Na antiguidade corria nos povos da beira Lima uma superstição de que as águas deste rio produziam o esquecimento do passado, até havendo uma lenda popular para explicar a superstição.
O nome antigo do rio era Limia; parece que para o povo esta palavra continha ainda clara a ideia de «esquecimento», pois os gregos e latinos a traduzem respectivamente por Lethe e Oblivio, que nunca foram porém nomes do rio, como erradamente se tem suposto.
De que modo produzia o rio o esquecimento?
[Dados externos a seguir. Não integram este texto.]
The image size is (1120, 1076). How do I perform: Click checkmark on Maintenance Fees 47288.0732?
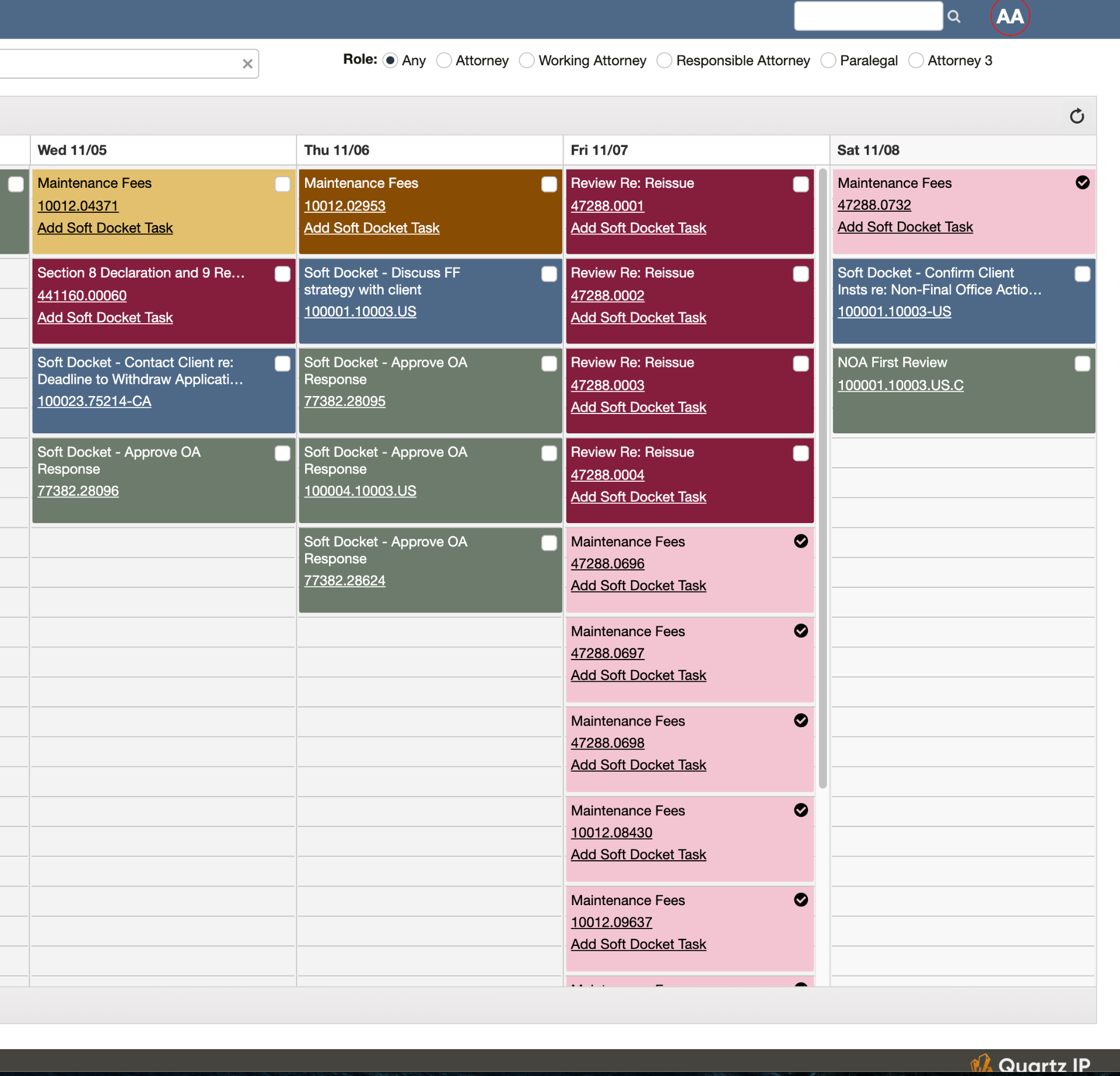point(1082,183)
Conforme o texto, era atravessando-o.
Como no entanto os povos limítrofes tinham de o atravessar a cada passo, que meios empregavam eles para evitar o esquecimento?
Podemos raciocinar aqui por analogia com o que sabemos acerca das cerimónias de outros povos na ocasião da travessia das águas tidas por santas.
Pois que se considera ofensivo invadir os domínios da divindade, fazem-se-lhe sacrifícios, levam-se-lhe oferendas.
No Limia sucederia pois o mesmo: quem se sujeitasse aos ritos expiatórios e propiciatórios, passava incólume.
Sem se admitir isso, não se pode explicar a manutenção da superstição, pois ou o rio nunca seria passado, o que se torna incrível, ou as primeiras travessias, independentemente de cerimonial, a destruiriam logo, o que está em desacordo com os factos.
O Limia era portanto um rio santo, como ainda hoje no nosso país há alguns, segundo a crença popular.
Julgam de uma inscrição romana achada nos subúrbios do Porto, parece que o rio Durius (Douro) foi também divinizado; e igual conclusão se tem tirado a respeito do rio Tâmega, por causa de uma inscrição consagrada ao deus Tameobrio ou Tameobrigo.
Se com relação aos rios, os factos que apresentei são em parte hipotéticos, temos, com relação às águas termais de Vizela, um facto positivo, pois dessa região possuímos inscrições da época romana consagradas a Bormanico, que era o deus tutelar delas.
Este culto foi posteriormente, como creio, romanizado, pois há outra inscrição de Vizela em que figuram vários deuses de procedência romana, entre os quais Esculápio, deus também da saúde.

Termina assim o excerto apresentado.